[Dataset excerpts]

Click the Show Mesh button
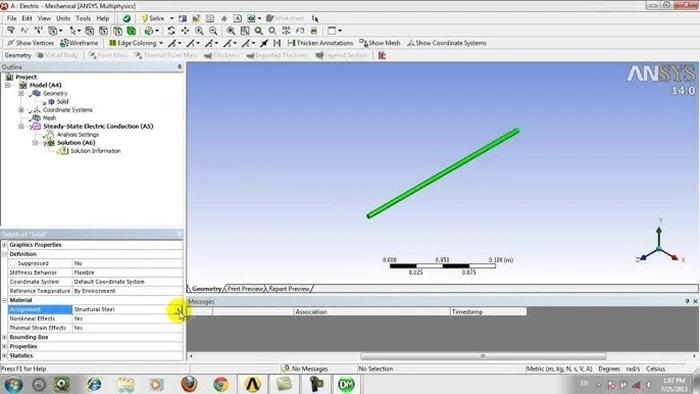This screenshot has height=394, width=700. [380, 43]
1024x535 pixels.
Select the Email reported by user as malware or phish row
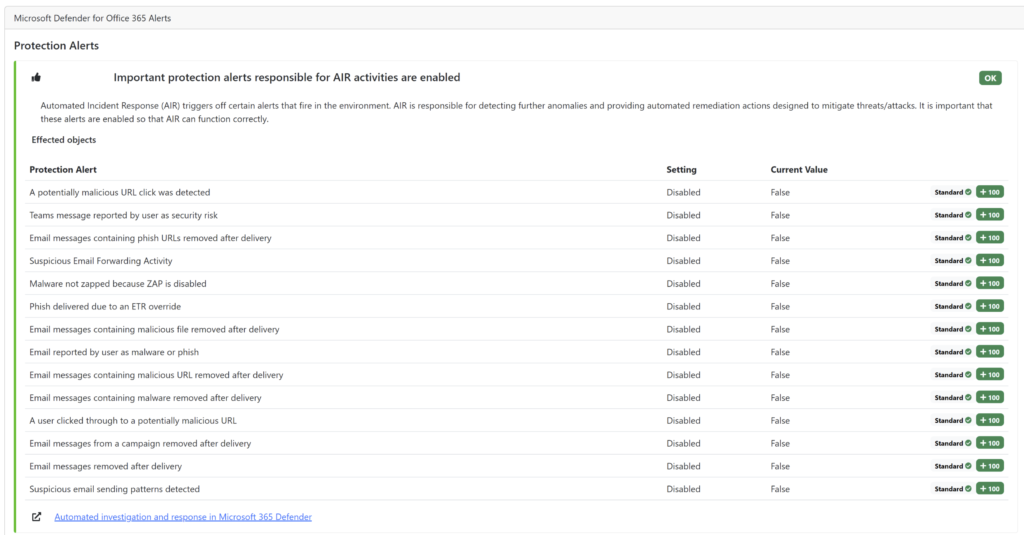pos(114,352)
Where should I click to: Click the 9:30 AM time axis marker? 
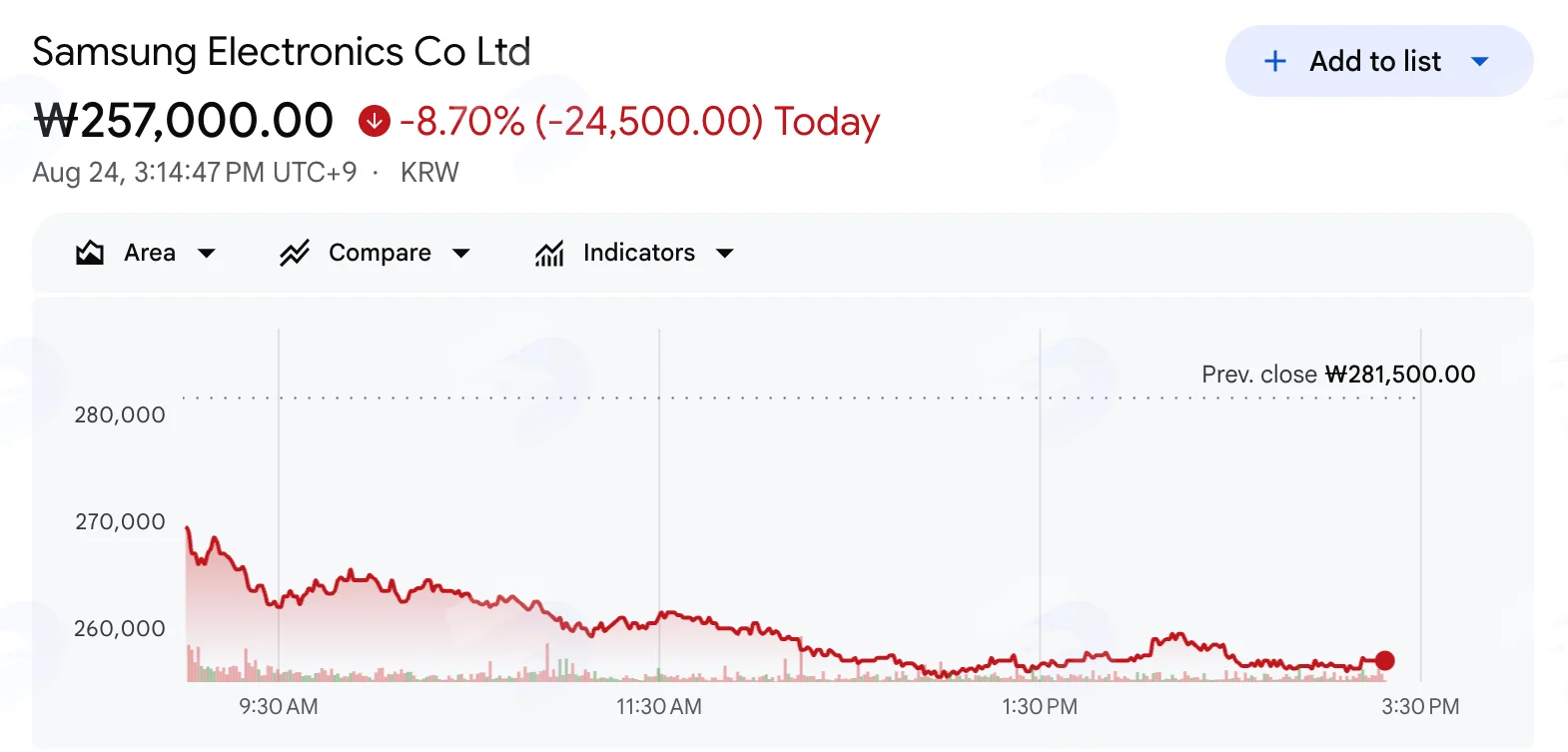point(279,707)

#### Exercise:
Quote all the records verbatim, dropping any pictures from your copy.

#### Solution to the exercise:
Click the Show Mesh button
This screenshot has height=394, width=700. [380, 43]
1024x535 pixels.
Select the Email reported by user as malware or phish row
pos(114,352)
Where should I click to: Click the 9:30 AM time axis marker? 
point(279,707)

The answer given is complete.